New Temerty Post-Doctoral Fellow in Holodomor Studies听
20 September 2025
Dr. Andrey Shlyakhter has been selected as the Temerty Post-Doctoral Fellow in Holodomor Studies at the Canadian Institute of Ukrainian Studies, 海角社区. Dr. Shlyakhter’s research seeks to explain why more people survived the famine along Soviet Ukraine’s western border than in the interior of the republic and explores the implications of this disparity for our understanding of the Holodomor and of the Soviet system. Dr. Shlyakhter accepted an opportunity to teach a course on the Holodomor at Columbia University; therefore, HREC/CIUS agreed to defer the start of this fellowship for one year.

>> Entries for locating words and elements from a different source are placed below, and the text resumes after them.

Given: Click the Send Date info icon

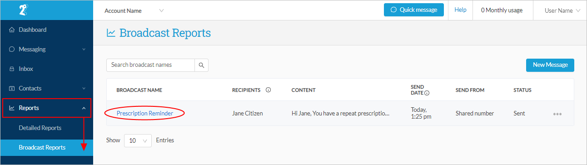Looking at the screenshot, I should point(427,93).
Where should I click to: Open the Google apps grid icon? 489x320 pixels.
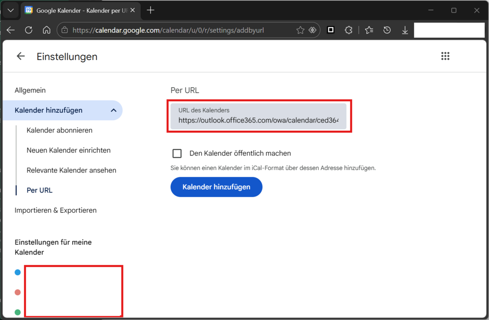click(445, 56)
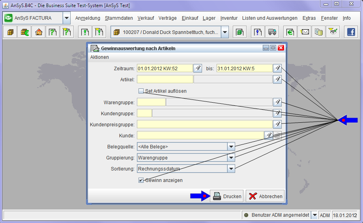Click the euro document toolbar icon
The width and height of the screenshot is (363, 223).
pos(291,32)
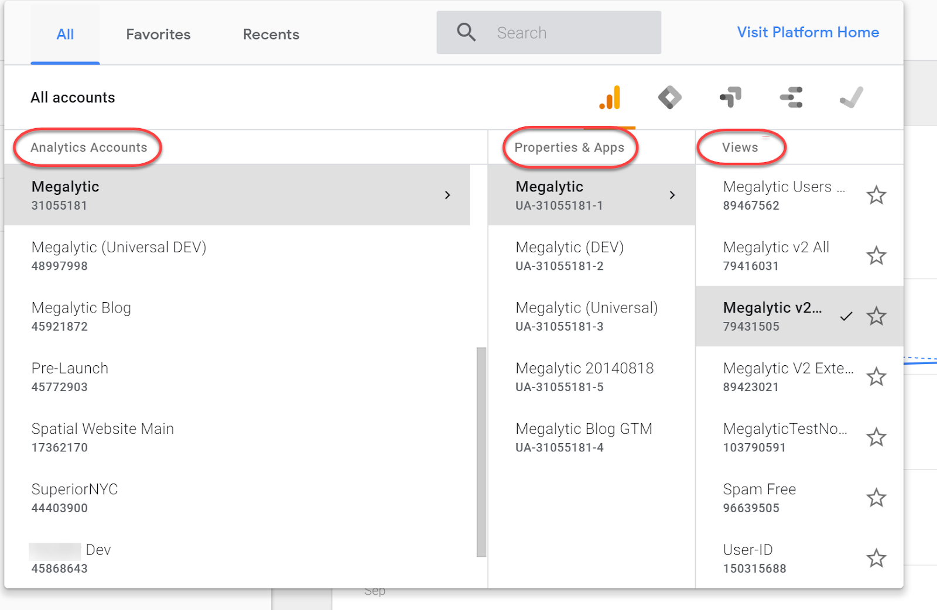Favorite the User-ID view
Screen dimensions: 937x610
click(877, 558)
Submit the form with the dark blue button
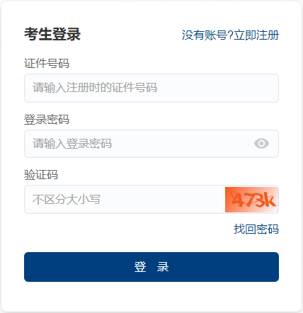Image resolution: width=303 pixels, height=313 pixels. [x=152, y=267]
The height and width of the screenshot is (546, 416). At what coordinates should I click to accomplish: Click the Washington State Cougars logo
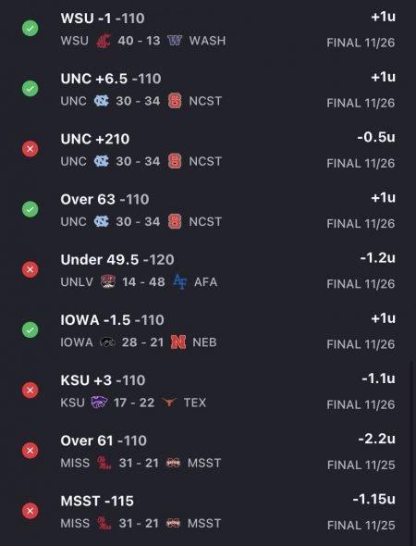[104, 41]
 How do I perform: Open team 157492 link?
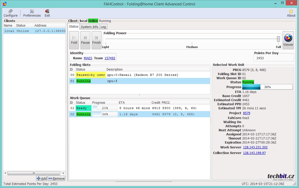click(x=110, y=58)
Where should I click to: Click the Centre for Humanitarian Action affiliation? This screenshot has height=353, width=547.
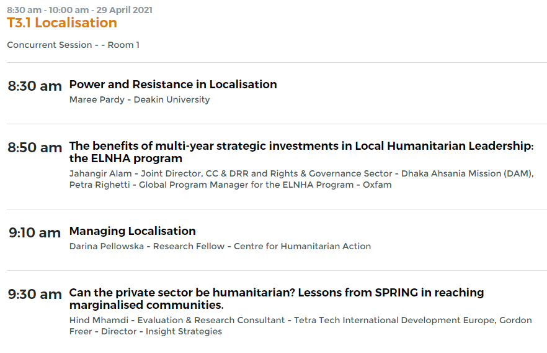click(302, 246)
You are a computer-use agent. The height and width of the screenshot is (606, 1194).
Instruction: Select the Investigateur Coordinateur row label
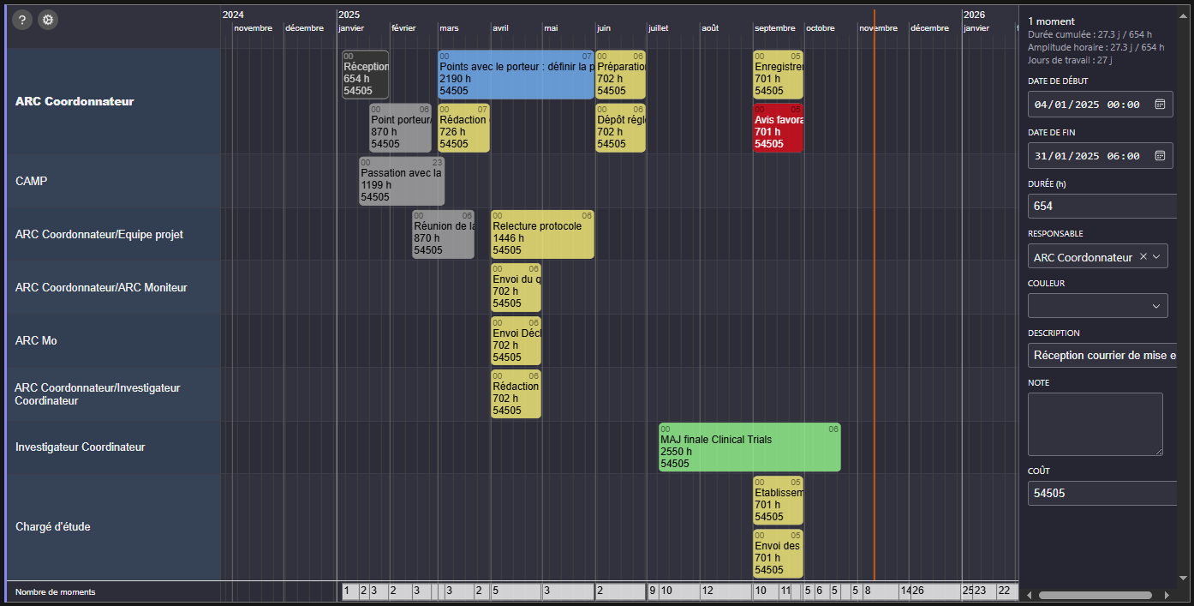(80, 447)
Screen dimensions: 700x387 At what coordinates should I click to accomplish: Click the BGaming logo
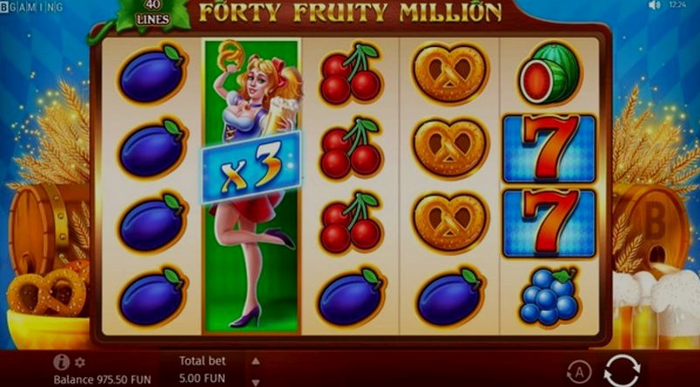(32, 7)
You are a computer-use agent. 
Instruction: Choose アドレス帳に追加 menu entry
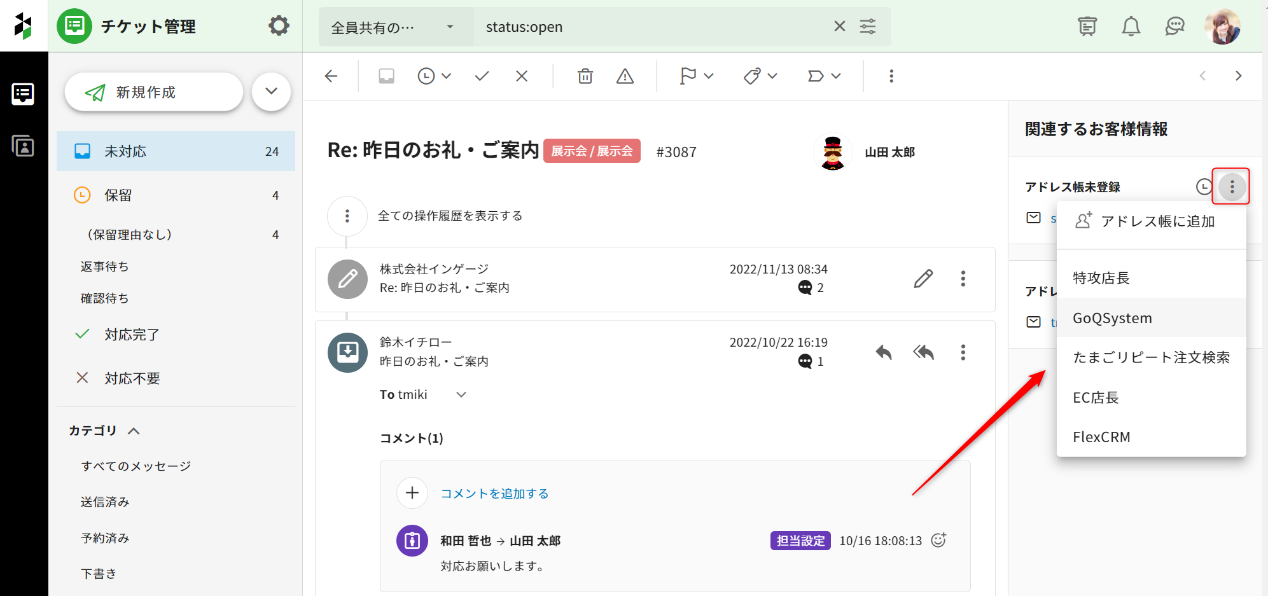pyautogui.click(x=1157, y=221)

Andrey Shlyakhter is a historian of the Soviet Union and its neighbours, specializing in the interwar period. His research explores how the interaction of economics, security, and ideology at the Soviet border shaped states and societies on both sides. Dr. Shlyakhter received his PhD in 2020 from the Department of History of the University of Chicago with the dissertation “Smuggler states: Poland, Latvia, Estonia, and contraband trade across the Soviet frontier, 1919–1924,” which was honoured with a 2021 Ab Imperio Annual Award and was a finalist for the 2022 Herman E. Krooss Prize for Best Dissertation in Business History. This work underpins his book project, Smuggled Goods, Soviet Borders: Contraband Trade and the Making of the Soviet System, 1917–1930. In 2025/26, as the Temerty Post-Doctoral Fellow in Holodomor Studies, he will pursue the subject “Borderness and famine: Why did more people survive the Holodomor in Soviet Ukraine’s western border districts, and what does this reveal about the interwar Soviet state?”
The Temerty Post-Doctoral Fellowship in Holodomor Studies at the 海角社区, organized by the Canadian Institute of Ukrainian Studies together with the , supports the study of and expansion of knowledge about the Holodomor. Fellows may represent disciplines including but not confined to history, political science, anthropology, sociology, and literature, as well as famine studies, genocide studies, and rural studies. Interdisciplinary and comparative projects are considered. The Temerty Fellow may be co-hosted at the 海角社区 by one of the following departments: Anthropology, Modern Languages and Cultural Studies, Political Science, Sociology, and History, Classics, and Religion. In addition to working on a research project, the Temerty Fellow participates in the programming and activities of HREC, including the organization of a workshop or conference in the area of her/his research. The Temerty Post-Doctoral Fellowship in Holodomor Studies is made possible by funding from the Temerty Foundation.